Of course, Uber isn’t immune to the financial challenges of renting electric scooters. The scooters themselves are expensive to buy or build, they require maintenance, and their batteries must be regularly recharged by contractors who drive around in pickups and vans.

At rival Bird, at least, media reports from last year suggest that its scooters require several months of rides to offset their cost, which also includes maintenance, insurance, and, in some cases, city fees. Complicating matters, scooters are often only in service for three months, executives and industry analysts told tech news site The Information.

Meanwhile, Lyft, which premiered its scooters late last year and has since expanded their availability to 13 cities, said that its scooters were still considered “new and unproven,” according to a filing with the Securities and Exchange Commission ahead of its planned initial public offering. Lyft also stated that the revenue from scooters were “not material” during the three months the scooters were available in 2018, implying that it lost a lot of money on the initiative.

In a hint of the high cost, Lyft said it spent $68.7 million on property, equipment, and scooters in 2018, according to the filing. The company did not disclose how much of that was dedicated to scooters.

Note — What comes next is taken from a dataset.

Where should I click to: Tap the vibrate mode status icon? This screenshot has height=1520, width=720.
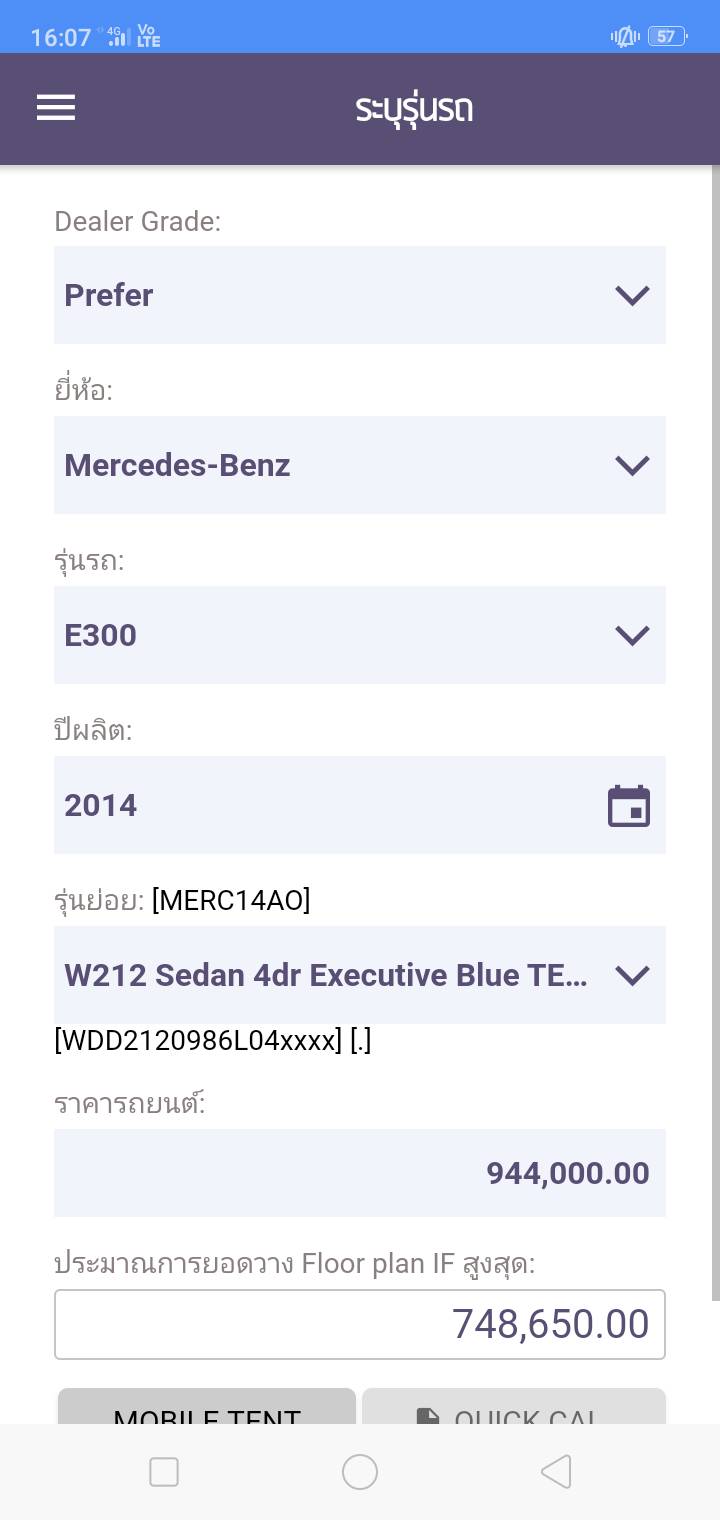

However, Lyft believes its scooters will eventually become a profitable business. The company unveiled its newest scooter, manufactured by Ninebot, at the CES tech show in Las Vegas earlier this year that it marketed as more durable and weather resistant than its earlier versions, manufactured by Xiaomi.

Similarly, Uber says its scooter business will eventually become profitable. It beefed up JUMP’s team after the acquisition, combining veteran employees with additional hands to grow the business. The results have been promising, according to Beckman, although he declined to share financial details.

“All the numbers are getting better and better every single week,” he said. “We believe we have a path to a viable growing business, but we’re in the first inning.”